Last June, I spent a day at Cornell University with the Harold and Dorothy Seymour Collection. The full story is in Notes #297, but here is an excerpt:
I think the greatest discovery I made had nothing at all to do with the thousands of note cards and folders I sifted through. That was fun, but what was really exciting was realizing I was getting inside the minds (Harold did not work alone) of true historians. There were no copiers back then, people took notes by hand, pencil or pen on paper, the way Medieval scribes copied manuscripts, the way we all learned to write. It was primitive and inexact, and it added another layer to be deciphered — what is that word? But handwriting reveals, too, and notes jotted in blue or green might be accompanied by notes in red that asked questions, or made comments, or evaluated the text copied. Exclamation points and stars were scattered about — these texts deserved special attention. Why?
If I thought I was inside the Seymours’ minds then, it was nothing like the guided tour Dorothy provides in A Woman’s Work. In a sense, the book is like one of those The Making Of programs that often follow films. Done well, these can be more educational and entertaining than the movie itself. In the case of A Woman’s Work, learning how the Seymour histories came to be written is fascinating, but it also whets the appetite. I’m extremely familiar with the several chapters on the 1919 World Series fix in Baseball: The Golden Age; but now I have a sense of what I’ve missed by not reading the whole trilogy. Mea culpa.
For all A Woman’s Work reveals, it also conceals much, and that’s not such a bad thing. We see Dorothy and Harold as co-researchers, editors and authors, but rarely as husband and wife. And that’s OK, although I suspect some readers will be disappointed at that. Harold apparently wrestled with depression much of their time together, and later Alzheimer’s, at the end.

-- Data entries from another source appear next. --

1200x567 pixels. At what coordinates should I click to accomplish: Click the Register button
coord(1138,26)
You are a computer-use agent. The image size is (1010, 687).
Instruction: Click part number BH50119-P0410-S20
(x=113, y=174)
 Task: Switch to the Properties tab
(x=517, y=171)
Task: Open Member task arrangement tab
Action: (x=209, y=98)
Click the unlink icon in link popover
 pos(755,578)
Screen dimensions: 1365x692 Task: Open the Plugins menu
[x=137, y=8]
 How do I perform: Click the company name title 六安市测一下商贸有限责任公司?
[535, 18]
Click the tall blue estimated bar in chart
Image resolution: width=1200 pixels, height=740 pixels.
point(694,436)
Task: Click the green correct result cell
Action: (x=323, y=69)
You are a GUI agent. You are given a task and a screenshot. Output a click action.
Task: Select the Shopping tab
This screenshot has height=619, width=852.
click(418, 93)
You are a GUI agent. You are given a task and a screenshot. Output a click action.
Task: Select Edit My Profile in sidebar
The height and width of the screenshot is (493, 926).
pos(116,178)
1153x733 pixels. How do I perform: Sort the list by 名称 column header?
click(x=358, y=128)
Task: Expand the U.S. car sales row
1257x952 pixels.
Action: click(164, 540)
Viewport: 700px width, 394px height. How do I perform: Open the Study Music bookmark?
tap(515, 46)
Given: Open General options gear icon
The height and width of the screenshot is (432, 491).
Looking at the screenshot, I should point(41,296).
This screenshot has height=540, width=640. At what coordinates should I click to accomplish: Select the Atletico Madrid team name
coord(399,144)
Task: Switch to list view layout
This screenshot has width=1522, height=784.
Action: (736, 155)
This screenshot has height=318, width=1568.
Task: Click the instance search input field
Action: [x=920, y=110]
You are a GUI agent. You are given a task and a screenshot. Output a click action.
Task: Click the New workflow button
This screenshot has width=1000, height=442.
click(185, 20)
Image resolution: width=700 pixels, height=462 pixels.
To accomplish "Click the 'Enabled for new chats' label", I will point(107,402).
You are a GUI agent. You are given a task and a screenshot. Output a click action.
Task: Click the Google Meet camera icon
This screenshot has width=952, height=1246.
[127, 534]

The first line of my poem Boxscore is “Chadwick’s love child” — and by the end of Dorothy’s book, I was viewing the books they produced together as their “children” — an image Dorothy does not use herself, perhaps because the contributions of the parents were never equal, especially for The People’s Game.
A Woman’s Work is more than its subtitle suggests, although writing baseball history — as pioneers, no less — is the center of the book. Happily, it also is very autobiographical, as Dorothy tells of her many and varied other interests. These are almost too many to list, but they are so impressive that readers cannot wonder what this woman might have done had she not latched onto baseball, Harold’s focus. As a baseball fan, I’m delighted that she did, but I still have to wonder. But we all wonder about choices we made at different points in our life.
Marriage is much in the news these days. For better and for worse, richer or poorer, in sickness and in health. Marriages are all different. Dorothy and Harold’s is surely more unique than most. What if I had married a baseball nut? But I didn’t; Dorothy did. And her story is worth the telling, and worth the reading.
This review by Gene “Two Finger” Carney appeared in Notes from the Shadows of Cooperstown, an eclectic and ecumenical publication of anything and everything baseball.
Carney is the author of Burying the Black Sox: How Baseball’s Cover-Up of the 1919 World Series Fix Almost Succeeded, Romancing the Horsehide: Baseball Poems on Players and the Game and the historically-based baseball play Mornings After, as well as numerous short stories. Carney passed away in 2009.